SalemNews.com, Salem, MA

Opinion

December 5, 2009

Analysis: Insider, centerfold lead in race for Kennedy seat

BOSTON (AP) — The race for a Senate seat once held by John Quincy Adams, Daniel Webster, John F. Kennedy and "liberal lion" Edward M. Kennedy is shaping up as a battle of relative national unknowns, led by a state Democratic insider and a Republican lawmaker perhaps best known as a male centerfold and father of an "American Idol" contestant.

It should be a monumental race, given that the winner will replace a man President Barack Obama eulogized as "the greatest legislator of our time." But the campaign, whose top contenders will be decided in Tuesday's special primary election, has been curiously low on wattage.

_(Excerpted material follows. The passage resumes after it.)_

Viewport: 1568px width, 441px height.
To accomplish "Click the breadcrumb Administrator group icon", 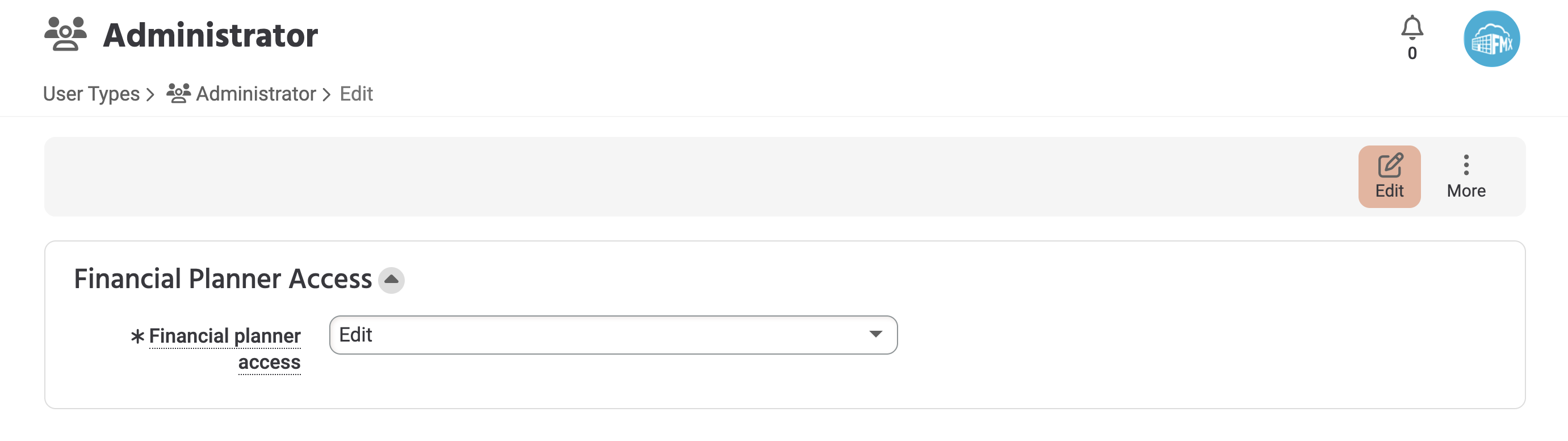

"I won't say I'm surprised, but I'm disappointed," said Marc Landy, a political science professor at Boston College. "Part of it comes from having an election at this awkward time. Election Day has its own dignity; it's an occasion. Right now, it's off season. That takes away a lot of the luster."

Attorney General Martha Coakley leads the field among Ted Kennedy's fellow Democrats. The 56-year-old has targeted women and abortion rights supporters even while asking the broader electorate to make a gender-blind evaluation of her résumé that includes stints as a federal prosecutor, district attorney and, since 2007, the state's top law-enforcement officer.

The likely Republican nominee, state Sen. Scott Brown, is an attorney, lieutenant colonel in the Army National Guard and triathlete whose personal life has proved ripe for tabloid fodder. Brown's wife is a Boston TV reporter who once appeared in a bikini in a music video. His elder daughter, Ayla, was a semifinalist in the 2006 "Idol" televised talent show.

The general election between the two party nominees will be Jan. 19. The seat has been held on an interim basis by Paul G. Kirk Jr., the former Democratic National Committee chairman.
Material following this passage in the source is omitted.